A Chicago-area prosecutor on Tuesday asked that anyone who is alleging abuse by singer R. Kelly contact her office to investigate their claims, adding that families of two alleged victims have already come forward.
Cook County State's Attorney Kim Foxx made the request at a Tuesday press conference on the heels of the airing last week of the Lifetime docuseries, "Surviving R. Kelly,"which chronicles decades of the singer's alleged sexual misconduct.
"In order to have an investigation we have to have victims and witnesses who are willing to come forward with information," Foxx said. "Allegations of domestic violence or sexual assault require someone to say what they've seen, heard or experienced."
The six-part documentary that aired from Thursday through Saturday contains more than 50 interviews. It features testimony from women who accuse Kelly of mental, physical and sexual abuse, as well as interviews with associates and relatives of the singer.
Kelly, 51, has repeatedly denied claims against him. Representatives for the musician have declined to comment to NBC News about the series.
Foxx, the first African-American woman to lead the Cook County State's Attorney's Office, said at her news conference Tuesday, "There is nothing that can be done to investigate these allegations without the cooperation of both victims and witnesses. We cannot seek justice without you."
She said her office has been contacted by two families of two alleged victims. The families are in the Chicago area, she said.
The State Attorney's Office has not opened a formal investigation into the allegations.
Foxx said she watched "Surviving R. Kelly" and was "sickened" by it.

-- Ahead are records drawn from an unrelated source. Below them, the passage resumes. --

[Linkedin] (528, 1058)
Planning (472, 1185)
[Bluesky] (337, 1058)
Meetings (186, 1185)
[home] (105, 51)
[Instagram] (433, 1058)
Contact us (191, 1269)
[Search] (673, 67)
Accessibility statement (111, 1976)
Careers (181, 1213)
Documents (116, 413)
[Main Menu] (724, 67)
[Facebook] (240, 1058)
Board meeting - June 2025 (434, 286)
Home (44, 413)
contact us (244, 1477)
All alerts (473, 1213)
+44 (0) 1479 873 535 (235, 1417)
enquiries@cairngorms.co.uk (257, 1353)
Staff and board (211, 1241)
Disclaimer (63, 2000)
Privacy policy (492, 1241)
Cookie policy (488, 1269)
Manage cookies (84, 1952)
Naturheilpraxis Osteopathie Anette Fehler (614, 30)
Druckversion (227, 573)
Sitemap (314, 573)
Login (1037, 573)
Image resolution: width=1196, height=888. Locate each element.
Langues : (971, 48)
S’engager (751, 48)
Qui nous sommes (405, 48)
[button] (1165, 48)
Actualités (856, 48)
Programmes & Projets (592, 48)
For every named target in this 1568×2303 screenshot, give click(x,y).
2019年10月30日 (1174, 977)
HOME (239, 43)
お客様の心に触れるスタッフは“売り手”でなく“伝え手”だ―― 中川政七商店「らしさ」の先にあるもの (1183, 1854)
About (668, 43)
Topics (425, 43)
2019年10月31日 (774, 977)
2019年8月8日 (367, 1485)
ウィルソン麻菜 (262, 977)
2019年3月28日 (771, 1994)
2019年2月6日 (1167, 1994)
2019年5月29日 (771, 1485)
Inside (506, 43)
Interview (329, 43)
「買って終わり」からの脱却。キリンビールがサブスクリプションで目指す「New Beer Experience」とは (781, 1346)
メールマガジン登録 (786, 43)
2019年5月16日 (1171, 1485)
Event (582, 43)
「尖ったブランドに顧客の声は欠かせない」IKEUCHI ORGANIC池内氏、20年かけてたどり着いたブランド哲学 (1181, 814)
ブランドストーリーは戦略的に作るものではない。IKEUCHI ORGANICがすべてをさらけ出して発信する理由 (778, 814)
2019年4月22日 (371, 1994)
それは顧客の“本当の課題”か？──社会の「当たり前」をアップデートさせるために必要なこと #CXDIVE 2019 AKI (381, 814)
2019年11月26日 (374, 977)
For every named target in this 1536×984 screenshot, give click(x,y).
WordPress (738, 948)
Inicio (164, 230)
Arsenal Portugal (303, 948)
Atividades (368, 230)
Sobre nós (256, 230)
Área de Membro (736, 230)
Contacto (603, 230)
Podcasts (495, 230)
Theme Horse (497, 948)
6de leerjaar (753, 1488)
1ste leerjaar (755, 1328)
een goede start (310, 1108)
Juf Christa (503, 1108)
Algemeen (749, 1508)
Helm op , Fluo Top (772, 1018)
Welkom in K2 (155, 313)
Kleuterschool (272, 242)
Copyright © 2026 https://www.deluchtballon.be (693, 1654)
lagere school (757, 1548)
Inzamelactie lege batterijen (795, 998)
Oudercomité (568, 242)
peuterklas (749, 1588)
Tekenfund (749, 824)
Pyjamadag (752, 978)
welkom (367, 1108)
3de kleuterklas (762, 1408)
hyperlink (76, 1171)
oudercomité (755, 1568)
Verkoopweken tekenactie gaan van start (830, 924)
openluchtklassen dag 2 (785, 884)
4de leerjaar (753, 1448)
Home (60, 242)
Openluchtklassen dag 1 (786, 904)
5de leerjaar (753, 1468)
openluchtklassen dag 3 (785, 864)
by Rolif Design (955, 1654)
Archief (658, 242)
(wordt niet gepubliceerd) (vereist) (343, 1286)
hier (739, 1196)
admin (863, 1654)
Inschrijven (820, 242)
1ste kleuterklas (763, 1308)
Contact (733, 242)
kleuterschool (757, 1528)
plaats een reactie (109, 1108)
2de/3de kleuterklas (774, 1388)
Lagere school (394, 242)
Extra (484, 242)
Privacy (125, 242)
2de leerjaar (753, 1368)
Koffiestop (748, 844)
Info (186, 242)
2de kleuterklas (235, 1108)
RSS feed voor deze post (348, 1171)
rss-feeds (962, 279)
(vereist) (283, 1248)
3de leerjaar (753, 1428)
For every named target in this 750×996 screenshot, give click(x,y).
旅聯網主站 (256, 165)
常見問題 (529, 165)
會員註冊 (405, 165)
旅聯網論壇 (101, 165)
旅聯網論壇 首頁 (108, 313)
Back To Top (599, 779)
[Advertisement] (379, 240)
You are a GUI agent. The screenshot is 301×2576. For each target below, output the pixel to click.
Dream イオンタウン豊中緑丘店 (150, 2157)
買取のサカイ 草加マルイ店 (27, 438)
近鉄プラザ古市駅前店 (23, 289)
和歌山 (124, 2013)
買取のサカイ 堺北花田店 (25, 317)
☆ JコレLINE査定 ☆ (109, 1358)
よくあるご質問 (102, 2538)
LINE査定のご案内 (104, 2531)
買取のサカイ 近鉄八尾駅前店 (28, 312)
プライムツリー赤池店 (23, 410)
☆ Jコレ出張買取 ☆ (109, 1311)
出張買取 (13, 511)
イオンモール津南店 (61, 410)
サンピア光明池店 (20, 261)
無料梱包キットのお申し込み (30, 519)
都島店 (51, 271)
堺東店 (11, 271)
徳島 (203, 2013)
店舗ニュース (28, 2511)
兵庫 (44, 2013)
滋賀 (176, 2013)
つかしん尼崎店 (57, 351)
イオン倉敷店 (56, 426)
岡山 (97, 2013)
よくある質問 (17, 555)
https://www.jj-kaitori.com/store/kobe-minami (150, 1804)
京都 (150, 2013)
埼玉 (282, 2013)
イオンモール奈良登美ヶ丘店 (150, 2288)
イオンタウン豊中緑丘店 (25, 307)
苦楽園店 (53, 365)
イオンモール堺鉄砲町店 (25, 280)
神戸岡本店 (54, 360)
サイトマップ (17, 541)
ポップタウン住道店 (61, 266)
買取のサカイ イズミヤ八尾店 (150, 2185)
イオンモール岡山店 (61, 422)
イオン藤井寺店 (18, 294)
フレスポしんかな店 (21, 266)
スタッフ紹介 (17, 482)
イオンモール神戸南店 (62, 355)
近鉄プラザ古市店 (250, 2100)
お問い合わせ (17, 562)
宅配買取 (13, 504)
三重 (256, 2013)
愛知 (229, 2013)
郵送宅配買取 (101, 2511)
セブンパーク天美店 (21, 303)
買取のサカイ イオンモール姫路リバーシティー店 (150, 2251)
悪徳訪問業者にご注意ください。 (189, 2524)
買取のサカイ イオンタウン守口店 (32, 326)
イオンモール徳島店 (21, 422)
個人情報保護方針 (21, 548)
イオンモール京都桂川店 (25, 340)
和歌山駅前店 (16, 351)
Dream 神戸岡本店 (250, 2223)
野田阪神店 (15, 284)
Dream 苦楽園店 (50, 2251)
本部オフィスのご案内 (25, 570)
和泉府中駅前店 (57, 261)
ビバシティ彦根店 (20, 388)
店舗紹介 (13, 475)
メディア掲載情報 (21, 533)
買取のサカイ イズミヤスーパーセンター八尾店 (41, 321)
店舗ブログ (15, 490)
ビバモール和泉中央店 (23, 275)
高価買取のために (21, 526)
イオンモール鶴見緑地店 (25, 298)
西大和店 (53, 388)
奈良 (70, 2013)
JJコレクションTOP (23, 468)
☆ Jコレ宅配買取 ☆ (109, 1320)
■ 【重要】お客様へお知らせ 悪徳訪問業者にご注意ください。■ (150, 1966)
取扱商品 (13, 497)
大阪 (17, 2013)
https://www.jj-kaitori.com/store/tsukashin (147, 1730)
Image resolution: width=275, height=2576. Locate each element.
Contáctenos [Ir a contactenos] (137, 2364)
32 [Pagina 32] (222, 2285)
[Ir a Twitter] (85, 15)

"I was sickened by the allegations. I was sickened as a survivor. I was sickened as a mother. I was sickened as a prosecutor," Foxx said. "I worked in this office for a number of years, including in 2008, so the allegations were not new to me."
Chicago police have made welfare checks at properties owned by Kelly in Chicago, including a recording studio, Foxx said, adding that the State's Attorney's Office has not been involved in those checks.